Prólogo
En su afán de limpiar la memoria de la Iglesia, el papa Juan Pablo II ha pedido perdón por diversos pecados cometidos en sus casi dos mil años de historia, y ha hecho denodados esfuerzos por explicar actuaciones discutibles del pasado. El Pontífice se ha cuidado mucho de responsabilizar de aquéllos y éstas a sus antecesores, pues una regla no escrita obliga al ocupante del Vaticano a aceptar la labor de su antecesor sin fisuras ni críticas.
Existe, sin embargo, una llamativa excepción a esta norma: el papa Borgia, condenado sin paliativos ni eximentes por la propia institución desde el mismo momento de su muerte hasta el día de hoy. Su mismo sucesor —y enemigo acérrimo—, Julio II, sancionó con la autoridad que le confería la tiara papal la leyenda difamatoria contra los Borgia orquestada por sus enemigos. Luego, con los años, han sido los propios historiadores católicos los que más severamente han juzgado a este papa, dando alas a los artífices del mito novelesco de los Borgia, convertidos en sinónimo de todas las perversiones.

_QUÉ SE PIDE_. Prosigue el prólogo sobre el papa Borgia a partir de su última oración, manteniendo su tono y su tema.

_DATOS BRUTOS_.
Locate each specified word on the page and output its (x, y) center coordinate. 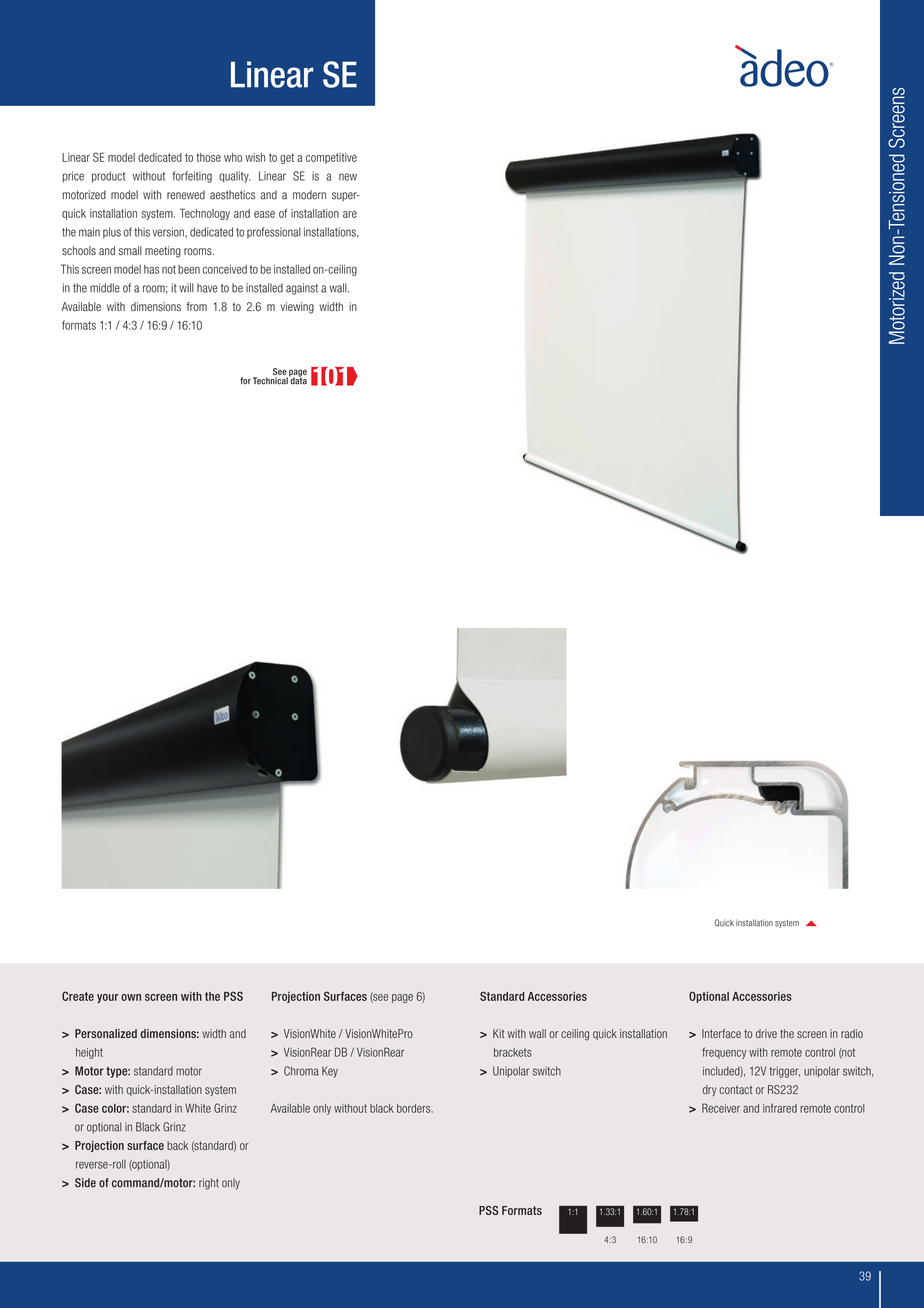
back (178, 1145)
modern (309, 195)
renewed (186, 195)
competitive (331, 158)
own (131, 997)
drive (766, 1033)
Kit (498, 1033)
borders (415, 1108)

_RESPUESTA_.
¿Por qué este ensañamiento? Sin duda hay pecados y pecados, y los del sexto mandamiento resultan de especial peso para la Iglesia. Alejandro VI, hábil político y extraordinario negociador que aseguró la supervivencia del Vaticano en momentos dificilísimos fortaleciendo su poder temporal, ha sido presentado —sin suficientes pruebas— como un hombre de desmesurado apetito carnal, engendrador de hijos ilegítimos, algunos de ellos tan famosos como Lucrecia o César Borgia. Sin embargo, ello no bastaría para explicar su ejemplar condena, pues otros papas antes y después de Rodrigo Borgia se saltaron sin mayores problemas las normas del celibato sacerdotal, especialmente en el Renacimiento.
Habría que pensar que en el papa español confluyeron una serie de circunstancias que le convirtieron en el chivo expiatorio ideal de todos los males de ese largo y complejo periodo. Para decirlo en pocas palabras, Alejandro VI ha sufrido profusión de detractores y ausencia de valedores. Hoy, a quinientos años de distancia, la figura de Alejandro VI emerge de nuevo, con luces y sombras, aciertos y errores, pero libre de la leyenda monstruosa y del ensañamiento injustificable con el que la Iglesia le ha pagado.
Ésta es la historia de una figura de primera magnitud, un papa excepcional al que la Iglesia católica debe mucho, pero que por abandono de propios y envidia de extraños, por azares del destino y caprichos de la historia, fue convertido en personificación del mal, y cuya memoria, obra y dimensión histórica han estado sometidas a cinco siglos de leyenda negra, esencialmente injusta.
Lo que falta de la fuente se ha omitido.